Londra annuncia la costruzione di un muro anti-migranti a Calais

La Gran Bretagna è pronta a finanziare la costruzione, che dovrebbe iniziare «molto presto», di un muro lungo l’autostrada che arriva al porto francese di Calais per fermare i migranti che cercano di salire a bordo dei camion diretti in Inghilterra. Ne dà notizia la Bbc, che cita il sottosegretario per l’immigrazione Robert Goodwill. Soprannominato dai media britannici «il grande muro di Calais», sarà alto quattro metri e correrà per un chilometro lungo i due lati dell’arteria stradale vicina al campo Giungla, dove vivono migliaia di migranti.

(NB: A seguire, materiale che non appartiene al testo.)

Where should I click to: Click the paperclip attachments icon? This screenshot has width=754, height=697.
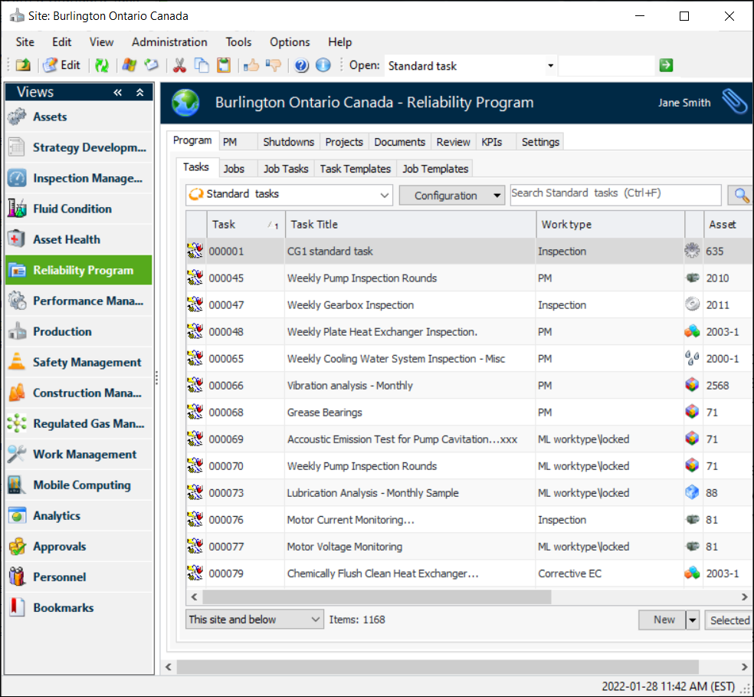(734, 102)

Secondo le stime il progetto dovrebbe costare 1,9 milioni di sterline e fa parte di un pacchetto di misure da 17 milioni di pound del governo britannico per meglio controllare i confini gestiti insieme alle autorità francesi.

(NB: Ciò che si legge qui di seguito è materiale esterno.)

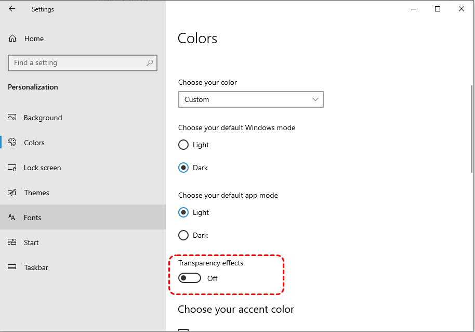Click the search magnifier icon
Viewport: 475px width, 332px height.
coord(150,63)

Nella giungla di Calais situazione esplosiva

Nei giorni scorsi la Gran Bretagna si è detta pronta a minacciare conseguenze sulla cooperazione bilaterale nella sicurezza con la Francia nel caso in cui Parigi modifichi l’accordo sui migranti a Calais. È quanto si legge sul Times, secondo cui a Londra c’è un forte malcontento dopo le ipotesi di revisione del trattato fatte da Xavier Bertrand, presidente della regione di Calais, per permettere ai profughi di presentare la richiesta di asilo al Regno Unito quando si trovano ancora nel territorio francese. «Non è un buon punto di partenza», ha detto una fonte dell’Home Office alla Bbc. E proprio questa spinosa questione è al centro del delicato incontro di oggi a Parigi fra la neo-ministra dell’Interno britannica, Amber Rudd, e il suo collega Bernard Cazeneuve. L’accordo siglato dai due Paesi nel 2003 ha trattenuto a Calais migliaia di rifugiati i quali ambirebbero ad attraversare la Manica per chiedere asilo sull’Isola. E una sua revisione avrebbe forti conseguenze sul governo di Londra che dopo il referendum sulla Brexit ha promesso di ridurre fortemente il numero di stranieri che entrano nel Paese. In particolare alla luce dei nuovi dati pubblicati oggi, secondo cui oltre 27mila migranti sono stati arrestati negli ultimi tre anni per essere entrati illegalmente nel Regno, con un aumento del 25% registrato fra il 2013 e il 2015.